The National
A fever inn the rain | Catalogue Essay | Eugenia Flynn
We end up talking about stingray curry. I bring up the subject, hoping that food from our shared Malaysian heritage will help us move through the heavier conversation we just had. Death, grief, loss.
But not loss, really. In my mind’s eye I imagine I am standing beside my parents’ graves, looking down at the green grass carpet that covers their final resting place. The lightly humid air and the calm silence is softly punctuated by the distant call of tropical birds. If I am outside my body, watching myself standing there, looking down, then in the blink of an eye I can transform and transport to Abdul-Rahman. Away from the tropics, in the southern cold climate, he is seven or eight years old, standing alone on a jetty, looking down also. Abdul-Rahman watches as the sleek wings of a fever of stingrays slowly undulate beneath the glassy top of the cool calm water.
A flick of the tail and a turn of the body and the stingrays are fleeting in the downpour. One minute they are there, the next they are gone. But never really gone, just disappeared in the falling rain, spirited away, out of sight of the human eye.
I imagine that in that moment, Abdul-Rahman’s breath quickens as his eyes search the blue-green water where the fever used to be.

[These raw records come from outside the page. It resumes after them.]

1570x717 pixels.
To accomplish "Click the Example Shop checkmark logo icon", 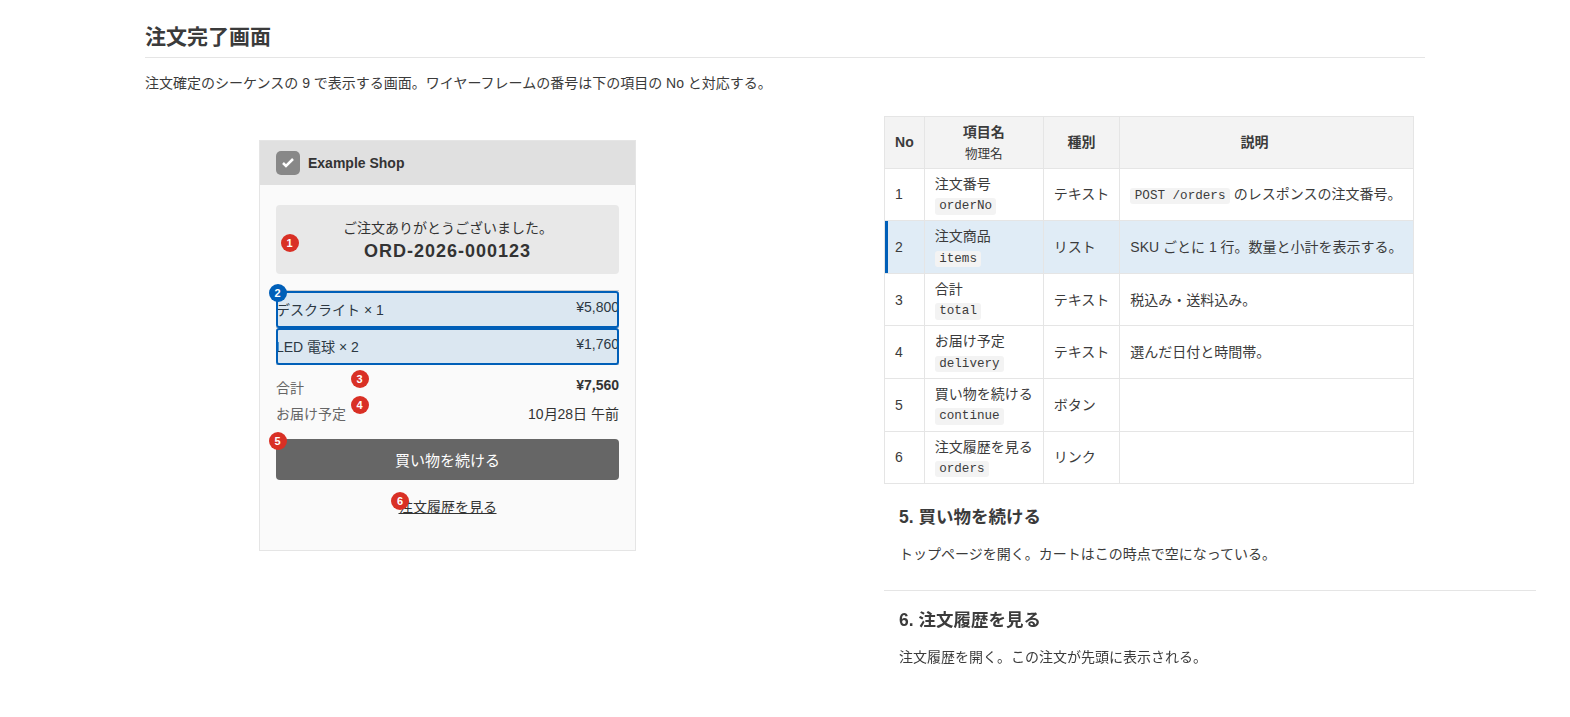I will (288, 163).
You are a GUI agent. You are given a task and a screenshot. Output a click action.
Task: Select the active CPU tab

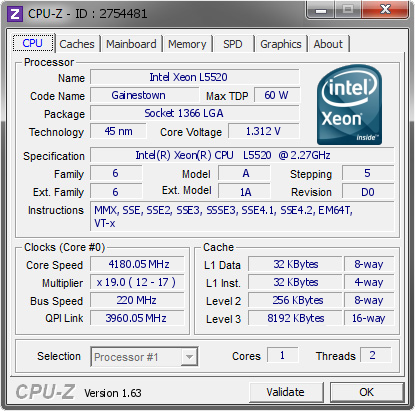pyautogui.click(x=33, y=43)
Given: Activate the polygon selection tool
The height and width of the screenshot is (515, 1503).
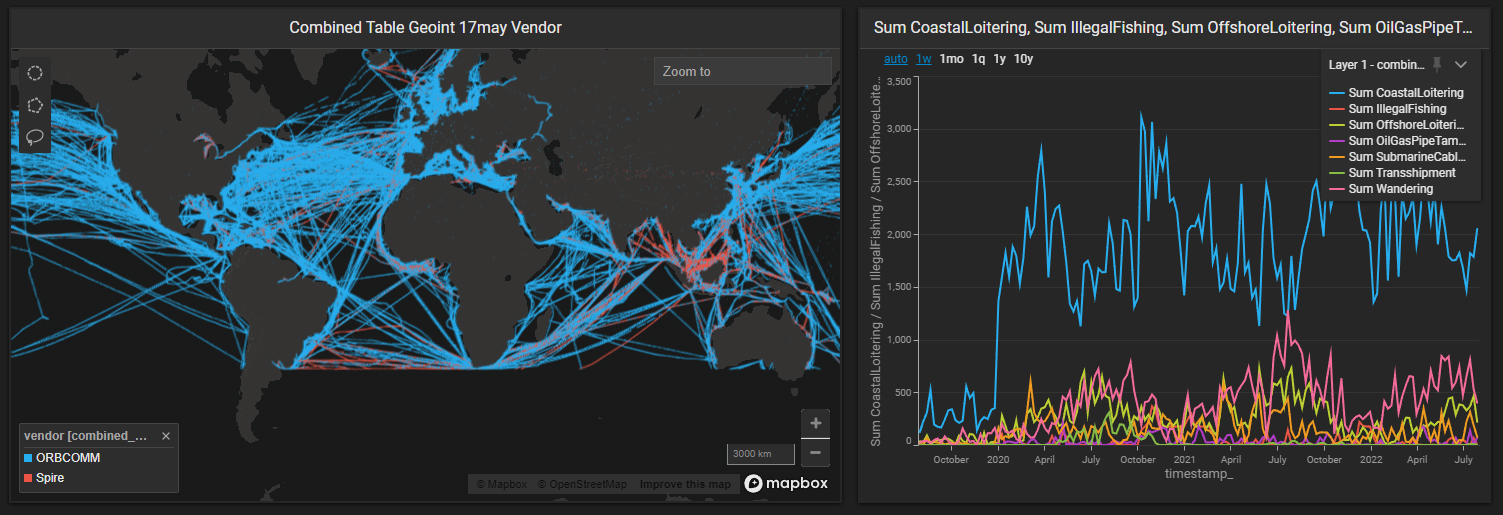Looking at the screenshot, I should click(35, 104).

We end up talking about the artwork itself. I ask questions about its form, try to wrangle the conversation away from all the things that make me uncomfortable. Intimacy, emotion, the ethereal.
But the ethereal never leaves me, just like my old people used to tell me. In the present of this world, I try to ground myself in the details of Abdul-Rahman’s re-telling. The closeness of the water, so still beneath the firm length of the jetty. The familiarity of childhood and the memories that come back every time the rain is heard falling on the sea. If I close my eyes and listen for that rainfall, the droning rhythm of it all, I find myself caught on the cycles of the wind, the gentle gusts that drive patterns of rain on to the water’s top. The rhythm of it all transports me back to the jetty. Alone now, I stand there, thinking of my ancestors and their closeness on the other side, only a thin veil between us.
A little push away from the side, a small slip in to the water, and I climb down and in. Now in this other world, beneath the glassy top, a fever of stingrays glides past me with their slowly heaving wings.
I swim as close to them as possible, feel the love in their caress as their wings brush against me.
We hang up the phone and I close my eyes to think. When I open them again I find that I have been transported one more time. Now I am standing on the jetty beside Abdul-Rahman. We look down in to the water and see the shadowy outline of a lone stingray gliding gently in front of us. I look over at the young Abdul-Rahman and see he is smiling softly in to the water.